(Rows showing where targets appear)
****

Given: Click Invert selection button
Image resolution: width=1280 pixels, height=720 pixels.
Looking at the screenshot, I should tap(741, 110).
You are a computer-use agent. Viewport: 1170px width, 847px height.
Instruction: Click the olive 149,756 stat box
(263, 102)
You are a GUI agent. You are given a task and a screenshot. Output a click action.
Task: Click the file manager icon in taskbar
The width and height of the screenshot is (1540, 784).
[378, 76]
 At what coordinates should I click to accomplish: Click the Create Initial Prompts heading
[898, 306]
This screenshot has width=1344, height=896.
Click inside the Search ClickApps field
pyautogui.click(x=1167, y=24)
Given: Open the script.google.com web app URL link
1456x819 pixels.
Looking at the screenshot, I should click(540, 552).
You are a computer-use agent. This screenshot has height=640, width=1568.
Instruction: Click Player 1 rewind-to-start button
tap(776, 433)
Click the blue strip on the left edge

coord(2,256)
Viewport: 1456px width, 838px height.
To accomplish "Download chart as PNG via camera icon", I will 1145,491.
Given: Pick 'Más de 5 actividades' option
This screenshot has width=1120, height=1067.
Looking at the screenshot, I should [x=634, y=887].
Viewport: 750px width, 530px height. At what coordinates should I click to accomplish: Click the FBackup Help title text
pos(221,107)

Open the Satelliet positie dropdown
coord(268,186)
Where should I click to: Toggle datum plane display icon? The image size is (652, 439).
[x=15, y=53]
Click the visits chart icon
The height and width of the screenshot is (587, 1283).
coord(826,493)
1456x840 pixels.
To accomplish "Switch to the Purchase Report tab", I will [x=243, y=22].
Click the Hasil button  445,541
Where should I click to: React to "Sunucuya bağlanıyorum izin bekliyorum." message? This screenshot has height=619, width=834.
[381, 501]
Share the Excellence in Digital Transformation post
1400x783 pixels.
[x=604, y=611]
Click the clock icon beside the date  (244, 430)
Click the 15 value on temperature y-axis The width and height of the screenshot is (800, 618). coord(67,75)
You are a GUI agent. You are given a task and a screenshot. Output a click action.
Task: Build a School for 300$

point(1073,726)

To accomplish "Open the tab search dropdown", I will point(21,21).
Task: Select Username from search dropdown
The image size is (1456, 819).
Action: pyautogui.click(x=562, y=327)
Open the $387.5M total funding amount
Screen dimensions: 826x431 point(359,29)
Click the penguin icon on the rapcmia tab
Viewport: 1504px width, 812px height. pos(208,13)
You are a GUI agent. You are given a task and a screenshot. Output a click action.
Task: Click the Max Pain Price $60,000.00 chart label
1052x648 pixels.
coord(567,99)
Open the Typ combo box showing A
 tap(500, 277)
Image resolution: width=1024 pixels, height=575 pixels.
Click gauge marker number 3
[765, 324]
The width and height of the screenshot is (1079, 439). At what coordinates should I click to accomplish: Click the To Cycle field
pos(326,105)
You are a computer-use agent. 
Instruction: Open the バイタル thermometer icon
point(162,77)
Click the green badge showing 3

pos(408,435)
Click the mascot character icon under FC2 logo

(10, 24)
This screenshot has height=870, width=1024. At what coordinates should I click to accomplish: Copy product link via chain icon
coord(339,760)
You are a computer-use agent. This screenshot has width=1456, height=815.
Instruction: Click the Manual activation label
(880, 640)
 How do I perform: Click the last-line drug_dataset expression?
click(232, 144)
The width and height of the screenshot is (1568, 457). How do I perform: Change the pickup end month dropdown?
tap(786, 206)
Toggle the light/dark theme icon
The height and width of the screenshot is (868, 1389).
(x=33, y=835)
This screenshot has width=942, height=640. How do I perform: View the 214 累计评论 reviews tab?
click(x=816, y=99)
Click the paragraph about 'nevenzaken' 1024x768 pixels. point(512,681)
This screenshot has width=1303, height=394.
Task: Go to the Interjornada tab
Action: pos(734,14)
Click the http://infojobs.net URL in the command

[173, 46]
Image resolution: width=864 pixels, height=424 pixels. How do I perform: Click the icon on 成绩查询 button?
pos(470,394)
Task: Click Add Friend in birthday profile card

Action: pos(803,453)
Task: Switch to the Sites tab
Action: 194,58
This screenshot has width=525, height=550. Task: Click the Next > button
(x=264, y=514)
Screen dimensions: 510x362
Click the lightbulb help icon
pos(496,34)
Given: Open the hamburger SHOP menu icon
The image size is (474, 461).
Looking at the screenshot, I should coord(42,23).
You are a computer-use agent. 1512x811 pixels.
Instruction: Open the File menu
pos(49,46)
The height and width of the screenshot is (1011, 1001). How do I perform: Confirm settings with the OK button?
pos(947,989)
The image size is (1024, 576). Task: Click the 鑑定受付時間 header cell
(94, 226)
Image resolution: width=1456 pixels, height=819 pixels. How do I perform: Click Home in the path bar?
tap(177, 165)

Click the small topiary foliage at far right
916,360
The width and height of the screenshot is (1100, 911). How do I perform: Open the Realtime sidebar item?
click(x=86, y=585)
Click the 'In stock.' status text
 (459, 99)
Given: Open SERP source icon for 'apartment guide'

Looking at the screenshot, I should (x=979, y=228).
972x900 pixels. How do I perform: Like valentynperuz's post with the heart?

****

EXERCISE OBJECTIVE = Write out the records from their very beginning through the line that contains "pyautogui.click(x=1167, y=24)", including that line, without changing anything.

SOLUTION FOR THIS TASK =
Given: Click Invert selection button
Image resolution: width=1280 pixels, height=720 pixels.
Looking at the screenshot, I should tap(741, 110).
You are a computer-use agent. Viewport: 1170px width, 847px height.
Instruction: Click the olive 149,756 stat box
(263, 102)
You are a GUI agent. You are given a task and a screenshot. Output a click action.
Task: Click the file manager icon in taskbar
The width and height of the screenshot is (1540, 784).
[378, 76]
 At what coordinates should I click to accomplish: Click the Create Initial Prompts heading
[898, 306]
This screenshot has width=1344, height=896.
Click inside the Search ClickApps field
pyautogui.click(x=1167, y=24)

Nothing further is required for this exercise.